── Records to use
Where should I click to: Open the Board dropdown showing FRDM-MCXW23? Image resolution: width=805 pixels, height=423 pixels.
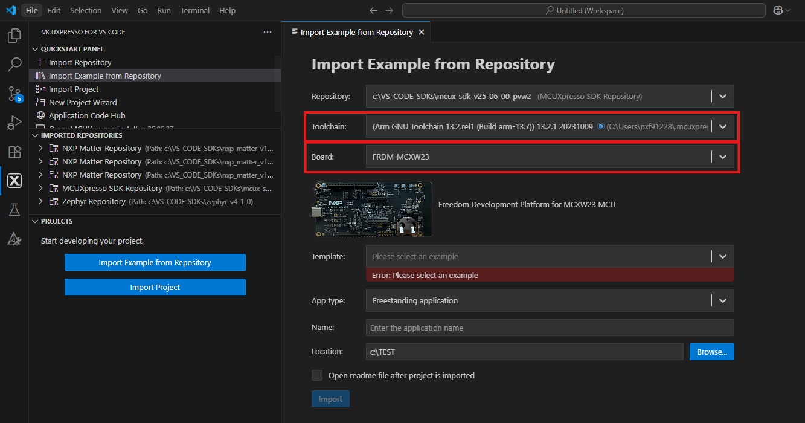point(722,156)
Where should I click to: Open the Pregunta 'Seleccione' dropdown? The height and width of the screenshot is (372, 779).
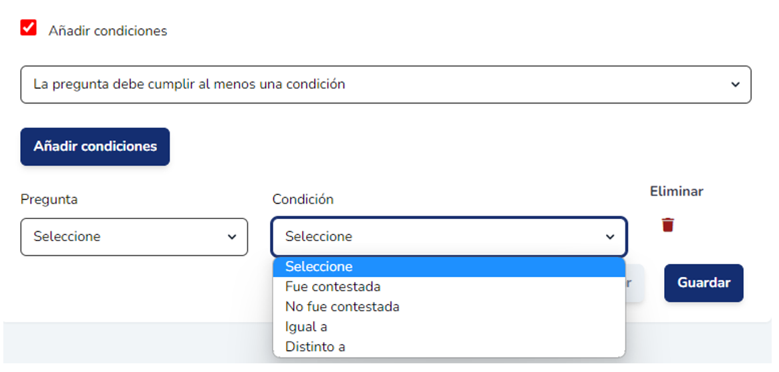pyautogui.click(x=134, y=236)
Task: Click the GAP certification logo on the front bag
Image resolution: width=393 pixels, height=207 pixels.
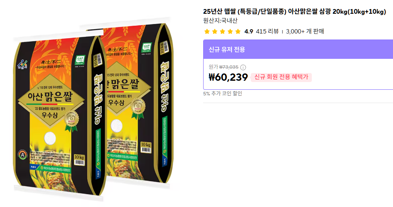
────
Task details: Lay out the listing above as a Markdown table with the columns Row and Line, one numbered row per line of text, omitting blank lines. Leave the pictures out.

Complete response:
| Row | Line |
|---|---|
| 1 | Where should I click to: Open the Board dropdown showing FRDM-MCXW23? Image resolution: width=805 pixels, height=423 pixels. |
| 2 | point(722,156) |
| 3 | Where should I click to: Open the Pregunta 'Seleccione' dropdown? The height and width of the screenshot is (372, 779). |
| 4 | pyautogui.click(x=134, y=236) |
| 5 | Task: Click the GAP certification logo on the front bag |
| 6 | Image resolution: width=393 pixels, height=207 pixels. |